§ **Data provided**
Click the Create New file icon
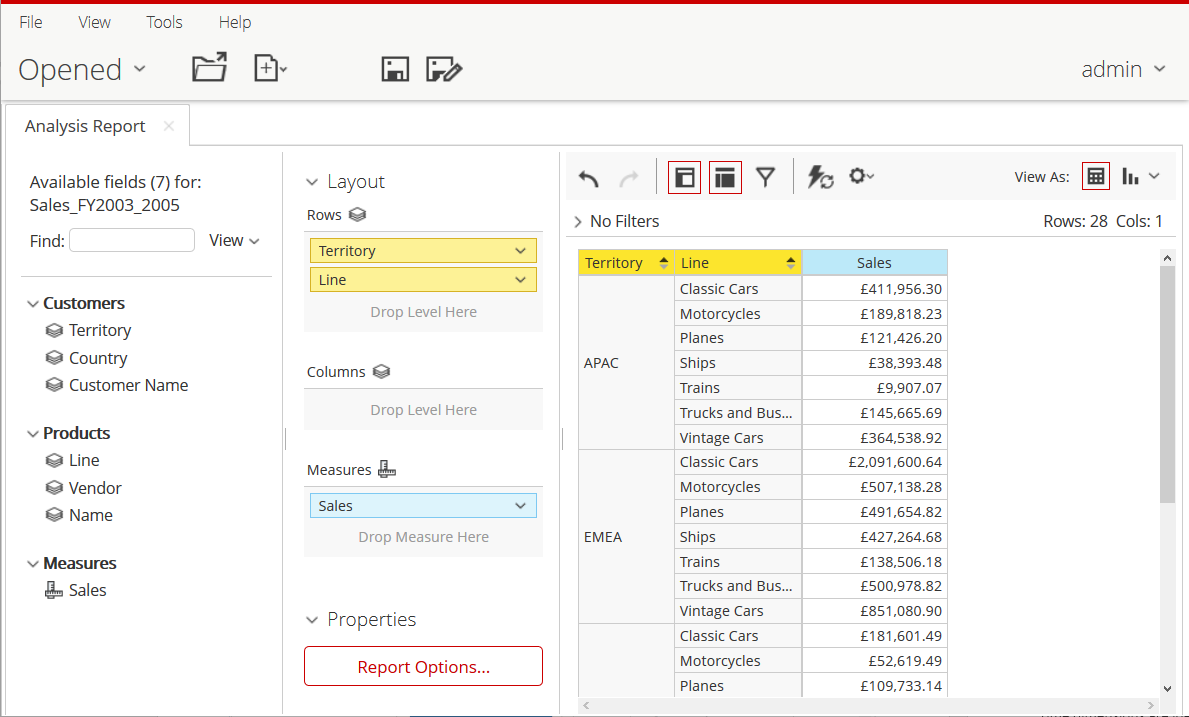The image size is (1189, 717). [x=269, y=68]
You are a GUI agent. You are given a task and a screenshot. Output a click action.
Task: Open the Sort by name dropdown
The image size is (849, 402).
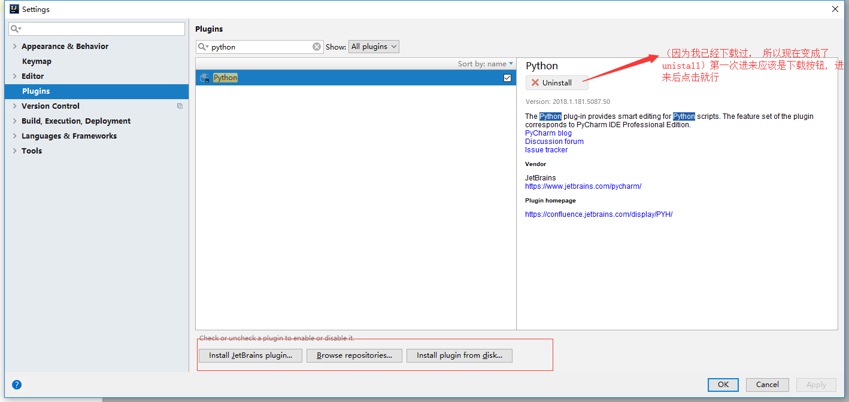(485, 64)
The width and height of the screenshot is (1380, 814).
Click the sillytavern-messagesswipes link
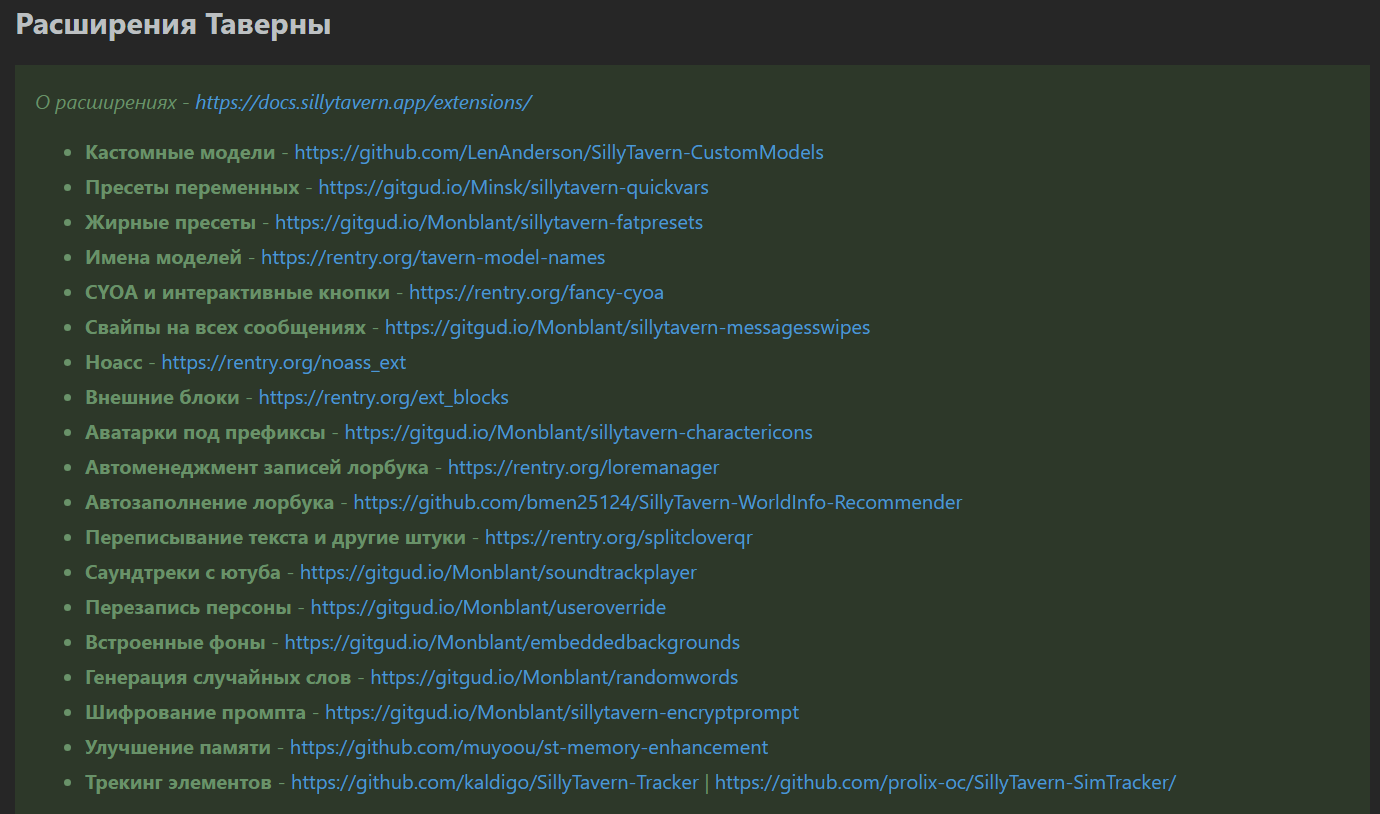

§ **Your objective**
Show all of the lines above in which "screenshot" is present.

§ **Your solution**
You are a GUI agent. You are given a task and a screenshot. Output a click action.
The width and height of the screenshot is (1380, 814).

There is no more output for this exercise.